- Theatrical release poster by April Scarduzio
- Directed by: Robert Scott Wildes
- Written by: Logan Antill
- Produced by: Robert Scott Wildes
- Starring: Lou Taylor Pucci Dov Tiefenbach Pat Healy Justin Chatwin Andy Bean Amanda Crew Michael Shannon
- Cinematography: Andrew Wheeler
- Edited by: Chris Walldorf
- Music by: Chris Walldorf
- Production companies: Them Gold Wolves Bow and Arrow Entertainment
- Distributed by: Indican Pictures
- Release dates: April 17, 2016 (TFF); July 13, 2018 (Theatrical release);
- Running time: 104 minutes
- Country: United States
- Language: English
- Budget: $75,000
- Box office: $31,031

= Poor Boy (film) =

2016 film

Poor Boy is a 2016 American Western film directed by Robert Scott Wildes and written by Logan Antill. The film stars Lou Taylor Pucci and Dov Tiefenbach.

== Plot summary ==
Romeo and Samson Griggs are two brothers who live in the desert. Left at birth in the will of fate, and growing up without any purpose in life, these brainless young men survive by gambling and hustling. When a mysterious woman threatens to repo their much beloved houseboat, Prickface and Poor Boy, as they are nicknamed by the locals, cook up the biggest theft yet.
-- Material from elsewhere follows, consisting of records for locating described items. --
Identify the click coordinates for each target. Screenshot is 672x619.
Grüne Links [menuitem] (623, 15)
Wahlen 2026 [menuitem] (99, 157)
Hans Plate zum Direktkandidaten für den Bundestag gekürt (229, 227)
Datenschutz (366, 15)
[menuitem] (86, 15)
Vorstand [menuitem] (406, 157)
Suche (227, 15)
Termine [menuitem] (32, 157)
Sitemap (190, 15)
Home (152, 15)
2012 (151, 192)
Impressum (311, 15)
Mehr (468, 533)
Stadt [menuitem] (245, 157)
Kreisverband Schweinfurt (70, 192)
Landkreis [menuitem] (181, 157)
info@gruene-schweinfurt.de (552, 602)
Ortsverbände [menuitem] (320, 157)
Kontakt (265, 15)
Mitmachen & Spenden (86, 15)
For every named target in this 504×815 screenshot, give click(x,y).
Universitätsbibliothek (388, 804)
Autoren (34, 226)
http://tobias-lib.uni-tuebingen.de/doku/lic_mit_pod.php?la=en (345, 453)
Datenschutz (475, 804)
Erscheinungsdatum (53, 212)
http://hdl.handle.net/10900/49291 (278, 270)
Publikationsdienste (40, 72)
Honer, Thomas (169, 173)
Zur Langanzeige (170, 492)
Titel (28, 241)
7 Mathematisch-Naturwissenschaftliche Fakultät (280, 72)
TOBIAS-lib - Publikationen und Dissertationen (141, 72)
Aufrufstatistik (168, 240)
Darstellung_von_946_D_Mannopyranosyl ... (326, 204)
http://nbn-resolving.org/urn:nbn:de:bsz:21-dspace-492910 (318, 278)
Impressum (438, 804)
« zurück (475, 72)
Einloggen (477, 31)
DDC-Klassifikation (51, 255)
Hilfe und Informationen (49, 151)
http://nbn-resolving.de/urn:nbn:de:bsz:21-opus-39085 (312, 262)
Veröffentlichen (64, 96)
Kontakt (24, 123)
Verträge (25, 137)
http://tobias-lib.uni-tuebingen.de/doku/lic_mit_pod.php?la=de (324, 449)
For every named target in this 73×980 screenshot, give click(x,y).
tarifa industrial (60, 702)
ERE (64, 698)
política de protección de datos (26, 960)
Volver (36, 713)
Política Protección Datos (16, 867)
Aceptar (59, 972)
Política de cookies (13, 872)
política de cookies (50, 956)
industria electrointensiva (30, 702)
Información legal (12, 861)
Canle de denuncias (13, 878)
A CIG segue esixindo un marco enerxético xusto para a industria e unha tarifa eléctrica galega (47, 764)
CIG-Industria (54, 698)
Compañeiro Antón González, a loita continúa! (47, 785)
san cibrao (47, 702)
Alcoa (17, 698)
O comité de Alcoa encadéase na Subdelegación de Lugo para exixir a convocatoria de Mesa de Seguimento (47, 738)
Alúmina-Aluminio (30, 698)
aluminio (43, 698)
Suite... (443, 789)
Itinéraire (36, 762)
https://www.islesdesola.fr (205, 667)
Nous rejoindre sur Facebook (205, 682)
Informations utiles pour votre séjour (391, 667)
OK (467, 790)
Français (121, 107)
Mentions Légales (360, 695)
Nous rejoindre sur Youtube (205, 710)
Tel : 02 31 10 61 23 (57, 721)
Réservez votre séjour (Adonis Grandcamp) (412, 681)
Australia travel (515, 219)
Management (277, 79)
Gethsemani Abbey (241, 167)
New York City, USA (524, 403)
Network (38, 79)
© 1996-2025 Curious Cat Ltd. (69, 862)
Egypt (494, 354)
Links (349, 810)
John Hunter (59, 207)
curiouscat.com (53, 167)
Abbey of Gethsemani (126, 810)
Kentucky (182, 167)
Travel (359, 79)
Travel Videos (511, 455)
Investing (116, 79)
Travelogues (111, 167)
With the goal of making enough money for moving to California, the brothers are planning to leave behind their miserable lives once for all.

== Cast ==
- Lou Taylor Pucci as Romeo Griggs
- Dov Tiefenbach as Samson Griggs
- Pat Healy as Vern Rickey
- Justin Chatwin as Jackie Clean
- Andy Bean as Drime
- Amanda Crew as Charlene Rox
- Jon Foster as Roscoe Joe
- Michael Shannon as Blayde Griggs
- Amy Ferguson as Cynthia Ravenblanket
- Dale Dickey as Deb Chilson
- Eszter Balint as Missus Waxman

== Production ==
In March 2015, Lou Taylor Pucci announced that he will star in the film, with Robert Scott Wildes directing from a screenplay he wrote with Logan Antill, Kristin Mann serving as producer.

Principal photography began on May 6, 2015 in Las Vegas, and concluded on June 1, 2015, with a total of 20 days of shooting.

== Reception ==
Review aggregator website Rotten Tomatoes reports that 20% of 5 critics gave the film a positive review, with an average rating of 3.30 out of 10.

==Release==
Poor Boy had its world premiere at the Tribeca Film Festival on April 17, 2016. Indican Pictures acquired the domestic distribution rights and released the film on July 13, 2018, in select theaters and through video on demand.